Calculating running revenue for cohorts SQL using window function sum over ()

61 views Asked by At

I am trying to calculate the running sum (revenue) within each cohort group. I am using the following query to achieve this:

round(sum(SUM(i.subtotal)) OVER (PARTITION BY cft.cohort_start order by invoice_date), 2) AS accrual_cum
  • cohort_start is the name of the cohort group
  • subtotal is the revenue amount

It doesn't help me achieve what I want as it just returns the total sum for each cohort group, whereas what I want is to show me the running sum within each cohort group, so for the first transaction in the first cohort revenue = A , with the second transaction it becomes A + B, in the third A + B + C etc.

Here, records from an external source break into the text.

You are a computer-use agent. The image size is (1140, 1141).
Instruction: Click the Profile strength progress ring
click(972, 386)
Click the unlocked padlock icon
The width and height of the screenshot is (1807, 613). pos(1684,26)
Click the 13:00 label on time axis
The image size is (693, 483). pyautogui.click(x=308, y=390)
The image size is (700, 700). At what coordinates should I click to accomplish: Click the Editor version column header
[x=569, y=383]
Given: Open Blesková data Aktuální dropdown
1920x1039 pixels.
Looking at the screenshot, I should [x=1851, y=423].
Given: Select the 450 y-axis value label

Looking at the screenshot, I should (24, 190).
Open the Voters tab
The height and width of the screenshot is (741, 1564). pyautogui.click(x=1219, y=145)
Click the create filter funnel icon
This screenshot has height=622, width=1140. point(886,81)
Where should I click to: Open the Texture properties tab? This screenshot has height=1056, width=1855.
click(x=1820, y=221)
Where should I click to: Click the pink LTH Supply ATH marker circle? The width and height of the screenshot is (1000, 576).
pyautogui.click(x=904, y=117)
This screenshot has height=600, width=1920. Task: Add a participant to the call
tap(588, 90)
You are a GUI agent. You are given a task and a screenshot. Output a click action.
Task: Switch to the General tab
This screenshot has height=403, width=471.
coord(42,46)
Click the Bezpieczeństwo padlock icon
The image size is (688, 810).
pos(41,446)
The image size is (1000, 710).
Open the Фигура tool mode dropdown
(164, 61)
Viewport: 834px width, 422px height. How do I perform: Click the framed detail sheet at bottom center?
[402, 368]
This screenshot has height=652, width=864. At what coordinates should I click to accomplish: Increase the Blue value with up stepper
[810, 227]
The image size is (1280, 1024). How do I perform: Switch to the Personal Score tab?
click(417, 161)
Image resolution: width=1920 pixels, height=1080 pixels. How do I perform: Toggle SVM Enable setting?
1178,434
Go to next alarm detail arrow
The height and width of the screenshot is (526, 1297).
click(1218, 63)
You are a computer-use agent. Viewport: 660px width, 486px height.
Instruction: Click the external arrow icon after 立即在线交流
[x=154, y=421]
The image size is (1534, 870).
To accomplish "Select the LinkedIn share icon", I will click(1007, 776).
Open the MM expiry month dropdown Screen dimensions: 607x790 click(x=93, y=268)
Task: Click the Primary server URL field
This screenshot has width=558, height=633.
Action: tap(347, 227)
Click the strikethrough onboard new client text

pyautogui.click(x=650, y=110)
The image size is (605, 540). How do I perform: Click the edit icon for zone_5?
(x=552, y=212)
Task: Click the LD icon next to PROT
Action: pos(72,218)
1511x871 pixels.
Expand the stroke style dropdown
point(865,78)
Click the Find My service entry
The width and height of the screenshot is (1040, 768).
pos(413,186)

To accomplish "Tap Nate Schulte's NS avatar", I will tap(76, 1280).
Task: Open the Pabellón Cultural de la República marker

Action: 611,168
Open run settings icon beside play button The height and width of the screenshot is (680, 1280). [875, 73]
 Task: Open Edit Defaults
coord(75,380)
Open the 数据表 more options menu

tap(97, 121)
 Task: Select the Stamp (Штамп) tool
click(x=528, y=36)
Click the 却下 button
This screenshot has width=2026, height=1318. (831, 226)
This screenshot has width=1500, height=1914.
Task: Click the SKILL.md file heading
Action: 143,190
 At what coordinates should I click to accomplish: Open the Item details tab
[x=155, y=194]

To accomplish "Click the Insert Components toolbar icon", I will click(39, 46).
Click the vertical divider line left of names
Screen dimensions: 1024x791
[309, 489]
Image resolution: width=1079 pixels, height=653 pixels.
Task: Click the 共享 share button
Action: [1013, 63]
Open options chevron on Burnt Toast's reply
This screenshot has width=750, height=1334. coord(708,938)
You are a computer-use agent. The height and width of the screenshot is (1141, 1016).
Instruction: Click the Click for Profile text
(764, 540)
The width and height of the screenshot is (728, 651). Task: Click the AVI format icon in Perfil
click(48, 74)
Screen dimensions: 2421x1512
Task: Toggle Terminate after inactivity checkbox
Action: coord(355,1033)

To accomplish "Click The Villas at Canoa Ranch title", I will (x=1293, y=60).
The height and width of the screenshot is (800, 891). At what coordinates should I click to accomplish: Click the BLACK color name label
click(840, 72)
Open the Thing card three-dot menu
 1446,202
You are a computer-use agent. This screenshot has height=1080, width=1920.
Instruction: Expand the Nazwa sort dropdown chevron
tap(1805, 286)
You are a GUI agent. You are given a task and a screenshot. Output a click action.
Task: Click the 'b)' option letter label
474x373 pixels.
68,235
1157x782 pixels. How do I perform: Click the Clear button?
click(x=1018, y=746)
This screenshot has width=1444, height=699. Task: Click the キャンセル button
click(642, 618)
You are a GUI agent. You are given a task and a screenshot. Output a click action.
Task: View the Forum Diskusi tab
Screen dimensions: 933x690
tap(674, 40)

What am I doing wrong here?

My result

This is the whole query just in case :

WITH 
invoices AS (
    SELECT * FROM {{ source ('bq_raw_data', 'invoices') }}
), 

customer_first_transaction AS (
    SELECT
        customer_id,
        MIN(invoice_date) AS cohort_start
    FROM invoices
    GROUP BY customer_id
)

SELECT
    cft.cohort_start AS customer_cohort,
    invoice_date,
    EXTRACT(DAY FROM (current_date-cft.cohort_start)) AS days_since_cohort_start,
    i.product_id AS product,
    coalesce(companies.region, '0') as region,
    round(SUM(i.subtotal), 2) as accrual_revenue,
    round(sum(SUM(i.subtotal)) OVER (PARTITION BY cft.cohort_start order by invoice_date), 2) AS accrual_cum, 
    case when i.product_id = 'stp_9' then ROUND(SUM(i.subtotal) / 12, 2) 
    else round(SUM(i.subtotal), 2) 
    end AS p_and_l_revenue, 
    ROUND(SUM(CASE WHEN i.product_id = 'stp_9' THEN sum(i.subtotal) / 12 ELSE sum(i.subtotal) END) OVER 
    (PARTITION BY cft.cohort_start ORDER BY invoice_date), 2) 
    AS p_and_l_cum

FROM invoices i
left JOIN customer_first_transaction cft ON i.customer_id = cft.customer_id
LEFT JOIN {{ source('bq_raw_data', 'customers') }} AS customers ON customers.id = i.customer_id
LEFT JOIN {{ source('bq_raw_data', 'companies') }} AS companies ON companies.id = customers.seedlegals_company_id
group by cft.cohort_start, invoice_date, i.product_id, companies.region
order by customer_cohort, invoice_date

EDIT: The result that I get when I am using the query suggested by 0xKevin:

    ROUND(i.subtotal, 2) as accrual_revenue,
    ROUND(SUM(i.subtotal) OVER (PARTITION BY cft.cohort_start ORDER BY invoice_date ROWS BETWEEN UNBOUNDED PRECEDING AND CURRENT ROW), 2) AS accrual_cum,
    case when i.product_id = 'stp_9' then ROUND(i.subtotal / 12, 2) 
    else ROUND(i.subtotal, 2) 
    end AS p_and_l_revenue,
    ROUND(SUM(CASE WHEN i.product_id = 'stp_9' THEN i.subtotal / 12 ELSE i.subtotal END) OVER (PARTITION BY cft.cohort_start ORDER BY invoice_date ROWS BETWEEN UNBOUNDED PRECEDING AND CURRENT ROW), 2) AS p_and_l_cum

Result after the edit

1

There are 1 answers

6
0xKevin On

The SQL query you've written seems almost correct, but there's a slight issue with how you've used the SUM() function. The query within the OVER clause should not contain a nested SUM. The SUM inside the window function already calculates the cumulative total; there should not be an additional SUM around it.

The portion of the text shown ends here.